Rewrite everything from the line containing "Where should I click to: Click the word" down to the line containing "Action: [232, 232]" in the entries below, replacing "label" with "caption" and leaving the rest unchanged.
○ ○ ○ ○ ○ ○ ○
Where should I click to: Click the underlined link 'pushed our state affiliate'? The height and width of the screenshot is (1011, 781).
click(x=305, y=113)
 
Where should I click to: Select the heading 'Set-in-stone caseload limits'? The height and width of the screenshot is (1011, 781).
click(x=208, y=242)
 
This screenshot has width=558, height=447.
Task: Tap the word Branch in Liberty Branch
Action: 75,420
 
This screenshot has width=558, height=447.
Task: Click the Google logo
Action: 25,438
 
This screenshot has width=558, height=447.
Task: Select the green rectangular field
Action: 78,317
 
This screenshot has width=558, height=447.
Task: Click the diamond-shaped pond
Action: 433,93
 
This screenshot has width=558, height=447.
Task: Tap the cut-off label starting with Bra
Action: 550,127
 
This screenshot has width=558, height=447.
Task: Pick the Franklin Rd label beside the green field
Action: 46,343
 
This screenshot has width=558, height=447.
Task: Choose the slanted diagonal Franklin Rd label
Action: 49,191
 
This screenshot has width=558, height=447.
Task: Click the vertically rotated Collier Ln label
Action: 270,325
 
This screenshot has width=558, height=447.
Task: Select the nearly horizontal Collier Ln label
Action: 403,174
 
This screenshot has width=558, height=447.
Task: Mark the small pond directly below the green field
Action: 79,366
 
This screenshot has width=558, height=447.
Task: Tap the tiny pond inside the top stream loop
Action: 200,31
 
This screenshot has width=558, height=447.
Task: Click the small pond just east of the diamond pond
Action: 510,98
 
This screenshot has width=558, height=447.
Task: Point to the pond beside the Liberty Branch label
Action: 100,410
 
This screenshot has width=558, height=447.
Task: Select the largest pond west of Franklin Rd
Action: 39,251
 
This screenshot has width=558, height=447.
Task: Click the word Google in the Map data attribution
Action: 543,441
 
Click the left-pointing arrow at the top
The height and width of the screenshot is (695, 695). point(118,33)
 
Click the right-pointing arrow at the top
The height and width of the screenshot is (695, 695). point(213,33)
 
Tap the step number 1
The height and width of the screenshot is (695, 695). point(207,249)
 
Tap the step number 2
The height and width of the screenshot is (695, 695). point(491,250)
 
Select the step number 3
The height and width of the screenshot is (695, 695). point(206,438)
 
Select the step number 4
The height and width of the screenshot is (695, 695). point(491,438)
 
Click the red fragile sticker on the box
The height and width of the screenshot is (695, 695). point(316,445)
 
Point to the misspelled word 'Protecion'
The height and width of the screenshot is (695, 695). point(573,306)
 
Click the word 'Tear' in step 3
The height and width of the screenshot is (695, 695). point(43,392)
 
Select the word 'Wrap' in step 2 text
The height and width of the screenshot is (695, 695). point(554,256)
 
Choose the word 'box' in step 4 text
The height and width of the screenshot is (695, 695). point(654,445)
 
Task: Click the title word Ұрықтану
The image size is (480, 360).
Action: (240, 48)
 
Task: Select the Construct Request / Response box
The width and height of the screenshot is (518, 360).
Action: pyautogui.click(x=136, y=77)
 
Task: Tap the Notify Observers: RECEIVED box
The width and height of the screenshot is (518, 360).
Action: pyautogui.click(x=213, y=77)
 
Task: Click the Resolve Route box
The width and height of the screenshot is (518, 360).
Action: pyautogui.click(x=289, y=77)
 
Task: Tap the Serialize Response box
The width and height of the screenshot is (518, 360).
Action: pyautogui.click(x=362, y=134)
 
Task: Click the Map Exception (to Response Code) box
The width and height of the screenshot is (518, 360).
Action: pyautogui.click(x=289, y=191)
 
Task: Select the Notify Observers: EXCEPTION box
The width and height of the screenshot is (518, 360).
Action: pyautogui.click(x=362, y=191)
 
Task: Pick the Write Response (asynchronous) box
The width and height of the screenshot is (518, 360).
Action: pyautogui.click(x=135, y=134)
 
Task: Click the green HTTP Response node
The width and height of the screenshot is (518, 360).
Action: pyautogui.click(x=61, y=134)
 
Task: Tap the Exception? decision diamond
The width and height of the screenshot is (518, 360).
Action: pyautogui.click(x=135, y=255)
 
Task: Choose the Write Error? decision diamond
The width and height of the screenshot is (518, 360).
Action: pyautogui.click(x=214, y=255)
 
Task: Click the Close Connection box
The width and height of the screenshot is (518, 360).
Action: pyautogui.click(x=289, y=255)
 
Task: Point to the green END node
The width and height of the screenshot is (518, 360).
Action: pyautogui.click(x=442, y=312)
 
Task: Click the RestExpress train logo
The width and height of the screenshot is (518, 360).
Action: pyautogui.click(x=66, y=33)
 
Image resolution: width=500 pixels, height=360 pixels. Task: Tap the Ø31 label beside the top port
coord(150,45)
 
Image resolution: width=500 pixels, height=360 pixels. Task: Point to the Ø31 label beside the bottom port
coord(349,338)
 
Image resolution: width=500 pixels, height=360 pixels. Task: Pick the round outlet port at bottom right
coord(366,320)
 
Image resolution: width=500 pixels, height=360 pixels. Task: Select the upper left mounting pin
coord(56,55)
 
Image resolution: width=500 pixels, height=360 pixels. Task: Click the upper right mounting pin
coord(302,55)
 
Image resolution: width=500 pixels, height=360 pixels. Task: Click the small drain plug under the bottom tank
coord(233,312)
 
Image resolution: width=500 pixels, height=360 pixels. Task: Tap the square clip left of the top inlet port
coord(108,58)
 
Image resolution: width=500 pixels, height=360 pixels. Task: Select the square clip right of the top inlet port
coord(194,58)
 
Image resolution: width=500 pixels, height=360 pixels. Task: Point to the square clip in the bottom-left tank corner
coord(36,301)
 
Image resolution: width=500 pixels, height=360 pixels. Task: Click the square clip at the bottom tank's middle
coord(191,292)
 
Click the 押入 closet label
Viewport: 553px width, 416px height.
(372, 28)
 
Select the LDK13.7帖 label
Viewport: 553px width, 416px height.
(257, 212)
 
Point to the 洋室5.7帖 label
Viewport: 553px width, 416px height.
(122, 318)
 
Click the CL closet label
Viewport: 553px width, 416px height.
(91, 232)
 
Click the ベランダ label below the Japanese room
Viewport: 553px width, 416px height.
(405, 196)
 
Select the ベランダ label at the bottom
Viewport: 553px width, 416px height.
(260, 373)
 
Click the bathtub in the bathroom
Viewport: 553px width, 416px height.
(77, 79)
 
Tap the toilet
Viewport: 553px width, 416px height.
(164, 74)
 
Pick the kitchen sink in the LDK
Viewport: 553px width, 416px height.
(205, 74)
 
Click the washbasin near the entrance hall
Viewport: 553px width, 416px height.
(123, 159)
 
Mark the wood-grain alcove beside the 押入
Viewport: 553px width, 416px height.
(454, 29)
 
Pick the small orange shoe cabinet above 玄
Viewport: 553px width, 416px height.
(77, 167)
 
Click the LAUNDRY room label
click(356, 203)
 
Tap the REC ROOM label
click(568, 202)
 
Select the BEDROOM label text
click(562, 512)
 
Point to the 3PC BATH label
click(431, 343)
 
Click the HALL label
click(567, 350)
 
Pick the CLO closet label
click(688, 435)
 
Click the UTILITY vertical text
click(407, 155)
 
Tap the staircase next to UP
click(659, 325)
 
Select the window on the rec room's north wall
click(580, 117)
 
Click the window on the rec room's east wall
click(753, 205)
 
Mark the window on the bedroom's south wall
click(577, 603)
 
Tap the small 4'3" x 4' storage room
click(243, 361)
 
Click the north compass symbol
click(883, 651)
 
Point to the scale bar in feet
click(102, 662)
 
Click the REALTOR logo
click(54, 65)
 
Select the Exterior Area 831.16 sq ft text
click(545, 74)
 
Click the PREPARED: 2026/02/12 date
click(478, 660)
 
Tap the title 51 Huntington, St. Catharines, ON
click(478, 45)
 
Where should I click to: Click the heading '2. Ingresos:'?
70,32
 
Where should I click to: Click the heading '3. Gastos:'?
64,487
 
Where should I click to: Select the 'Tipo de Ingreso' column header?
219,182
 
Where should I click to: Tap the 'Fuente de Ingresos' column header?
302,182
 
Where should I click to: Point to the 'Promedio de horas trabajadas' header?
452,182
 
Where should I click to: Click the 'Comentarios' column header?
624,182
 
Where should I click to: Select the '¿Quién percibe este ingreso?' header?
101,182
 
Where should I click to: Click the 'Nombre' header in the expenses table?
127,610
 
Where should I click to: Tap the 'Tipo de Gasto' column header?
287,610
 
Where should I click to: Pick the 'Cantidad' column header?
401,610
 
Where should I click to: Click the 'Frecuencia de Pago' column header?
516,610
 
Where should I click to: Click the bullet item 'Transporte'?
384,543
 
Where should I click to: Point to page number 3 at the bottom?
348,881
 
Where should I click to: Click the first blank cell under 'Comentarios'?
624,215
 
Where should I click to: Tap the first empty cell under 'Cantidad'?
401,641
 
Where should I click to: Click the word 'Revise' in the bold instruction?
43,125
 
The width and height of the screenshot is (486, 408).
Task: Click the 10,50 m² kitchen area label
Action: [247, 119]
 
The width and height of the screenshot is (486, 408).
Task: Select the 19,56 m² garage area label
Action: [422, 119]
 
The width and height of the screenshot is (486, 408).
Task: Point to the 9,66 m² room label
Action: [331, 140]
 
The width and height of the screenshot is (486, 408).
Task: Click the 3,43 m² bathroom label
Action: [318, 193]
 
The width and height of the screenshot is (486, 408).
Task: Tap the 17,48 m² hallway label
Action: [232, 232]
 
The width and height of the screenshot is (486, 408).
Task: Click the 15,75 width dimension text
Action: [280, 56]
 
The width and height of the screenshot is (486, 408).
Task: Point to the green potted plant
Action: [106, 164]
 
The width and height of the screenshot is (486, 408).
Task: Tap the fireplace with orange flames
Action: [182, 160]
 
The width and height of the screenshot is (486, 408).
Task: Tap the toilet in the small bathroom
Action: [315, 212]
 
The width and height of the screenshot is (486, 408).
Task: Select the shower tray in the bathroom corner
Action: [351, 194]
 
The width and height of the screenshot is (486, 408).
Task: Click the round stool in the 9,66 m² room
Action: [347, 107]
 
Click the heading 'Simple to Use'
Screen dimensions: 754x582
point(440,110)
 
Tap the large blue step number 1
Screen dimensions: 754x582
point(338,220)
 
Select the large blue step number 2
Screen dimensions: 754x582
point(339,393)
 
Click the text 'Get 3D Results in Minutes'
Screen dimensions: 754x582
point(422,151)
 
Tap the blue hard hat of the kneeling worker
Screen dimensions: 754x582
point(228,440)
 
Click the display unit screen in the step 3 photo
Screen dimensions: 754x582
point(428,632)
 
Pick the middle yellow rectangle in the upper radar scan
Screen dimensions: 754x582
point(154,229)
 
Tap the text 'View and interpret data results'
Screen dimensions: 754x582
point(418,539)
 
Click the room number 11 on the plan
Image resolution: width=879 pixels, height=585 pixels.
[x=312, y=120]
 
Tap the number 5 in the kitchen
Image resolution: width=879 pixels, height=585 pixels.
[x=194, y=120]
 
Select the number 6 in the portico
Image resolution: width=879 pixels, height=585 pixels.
○ ○ ○ ○ ○ ○ ○
> **Task response**
Where should I click to: Click the word 'Revise' in the bold instruction?
43,125
 
The width and height of the screenshot is (486, 408).
Task: Click the 10,50 m² kitchen area caption
Action: [247, 119]
 
The width and height of the screenshot is (486, 408).
Task: Select the 19,56 m² garage area caption
Action: [422, 119]
 
The width and height of the screenshot is (486, 408).
Task: Point to the 9,66 m² room caption
Action: [331, 140]
 
The width and height of the screenshot is (486, 408).
Task: Click the 3,43 m² bathroom caption
Action: [318, 193]
 
The width and height of the screenshot is (486, 408).
Task: Tap the 17,48 m² hallway caption
Action: [232, 232]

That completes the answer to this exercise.